Every line of the data below is to be retyped exactly.

Dataset entries:
Content starts
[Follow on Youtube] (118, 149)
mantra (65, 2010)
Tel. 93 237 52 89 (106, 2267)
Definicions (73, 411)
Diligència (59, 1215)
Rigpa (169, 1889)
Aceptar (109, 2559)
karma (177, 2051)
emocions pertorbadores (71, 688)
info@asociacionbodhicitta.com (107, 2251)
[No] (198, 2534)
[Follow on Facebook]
Content ends
■ Result
[Follow on Youtube] (118, 149)
mantra (65, 2010)
Tel. 93 237 52 89 (106, 2267)
Definicions (73, 411)
Diligència (59, 1215)
Rigpa (169, 1889)
Aceptar (109, 2559)
karma (177, 2051)
emocions pertorbadores (71, 688)
info@asociacionbodhicitta.com (107, 2251)
[No] (198, 2534)
[Follow on Facebook]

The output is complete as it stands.